* _Description of the task_: Locate every line in the material that contains the string "coordinates", and copy each of those lines. Case counts.

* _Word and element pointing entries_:
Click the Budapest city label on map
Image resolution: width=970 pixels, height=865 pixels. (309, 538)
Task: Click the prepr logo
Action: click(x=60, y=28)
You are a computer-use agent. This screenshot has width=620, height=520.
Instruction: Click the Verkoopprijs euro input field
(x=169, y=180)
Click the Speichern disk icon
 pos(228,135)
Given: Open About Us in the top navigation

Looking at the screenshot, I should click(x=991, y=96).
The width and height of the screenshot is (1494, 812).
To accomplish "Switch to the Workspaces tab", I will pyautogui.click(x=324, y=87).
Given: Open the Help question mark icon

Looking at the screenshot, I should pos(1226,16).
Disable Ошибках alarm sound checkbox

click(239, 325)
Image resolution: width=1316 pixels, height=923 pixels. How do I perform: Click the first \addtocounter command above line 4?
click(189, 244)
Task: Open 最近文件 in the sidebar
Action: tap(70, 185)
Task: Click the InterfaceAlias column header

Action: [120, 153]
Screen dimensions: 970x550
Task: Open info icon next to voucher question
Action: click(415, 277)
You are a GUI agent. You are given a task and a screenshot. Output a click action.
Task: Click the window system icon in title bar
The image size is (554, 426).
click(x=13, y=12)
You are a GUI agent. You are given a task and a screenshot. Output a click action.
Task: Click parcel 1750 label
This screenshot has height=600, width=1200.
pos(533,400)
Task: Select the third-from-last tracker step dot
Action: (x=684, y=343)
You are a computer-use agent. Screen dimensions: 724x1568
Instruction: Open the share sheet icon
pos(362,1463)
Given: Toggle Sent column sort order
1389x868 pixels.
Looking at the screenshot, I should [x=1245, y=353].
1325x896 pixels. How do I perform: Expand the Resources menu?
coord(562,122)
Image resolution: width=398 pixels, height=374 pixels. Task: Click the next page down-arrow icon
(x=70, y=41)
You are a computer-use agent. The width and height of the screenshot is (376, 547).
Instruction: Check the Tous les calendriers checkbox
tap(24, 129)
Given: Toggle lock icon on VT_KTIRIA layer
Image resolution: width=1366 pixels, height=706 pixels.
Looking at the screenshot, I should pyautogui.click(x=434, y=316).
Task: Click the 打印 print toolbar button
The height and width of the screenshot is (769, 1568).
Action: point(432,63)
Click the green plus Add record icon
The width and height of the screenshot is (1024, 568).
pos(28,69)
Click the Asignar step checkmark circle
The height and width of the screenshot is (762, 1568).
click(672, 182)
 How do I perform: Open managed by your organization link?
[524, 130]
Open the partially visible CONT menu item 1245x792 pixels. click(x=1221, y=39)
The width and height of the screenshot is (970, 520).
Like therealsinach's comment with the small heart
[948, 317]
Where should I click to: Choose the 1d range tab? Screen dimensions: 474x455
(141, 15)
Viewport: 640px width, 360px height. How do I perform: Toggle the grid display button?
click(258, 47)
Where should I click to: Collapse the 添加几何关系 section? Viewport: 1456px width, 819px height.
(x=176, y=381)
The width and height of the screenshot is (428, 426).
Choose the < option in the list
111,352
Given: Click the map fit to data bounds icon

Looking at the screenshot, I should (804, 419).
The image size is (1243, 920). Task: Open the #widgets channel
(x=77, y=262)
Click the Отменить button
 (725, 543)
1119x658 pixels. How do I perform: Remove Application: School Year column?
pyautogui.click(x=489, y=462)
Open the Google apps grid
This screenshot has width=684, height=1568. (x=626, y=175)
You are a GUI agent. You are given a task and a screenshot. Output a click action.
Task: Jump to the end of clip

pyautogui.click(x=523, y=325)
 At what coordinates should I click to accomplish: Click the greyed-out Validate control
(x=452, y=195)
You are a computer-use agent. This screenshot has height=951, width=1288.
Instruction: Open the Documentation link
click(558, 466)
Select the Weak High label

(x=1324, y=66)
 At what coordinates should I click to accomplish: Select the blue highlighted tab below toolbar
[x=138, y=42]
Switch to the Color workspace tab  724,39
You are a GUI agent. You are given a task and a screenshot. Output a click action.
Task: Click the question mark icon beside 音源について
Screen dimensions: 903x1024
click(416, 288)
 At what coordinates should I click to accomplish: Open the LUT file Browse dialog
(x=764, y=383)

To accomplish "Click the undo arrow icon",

* _Problem solution_:
 At what coordinates should I click to accomplish: Click the greyed-out Validate control
 At what coordinates should I click to accomplish: Select the blue highlighted tab below toolbar
 At what coordinates should I click to accomplish: Open the LUT file Browse dialog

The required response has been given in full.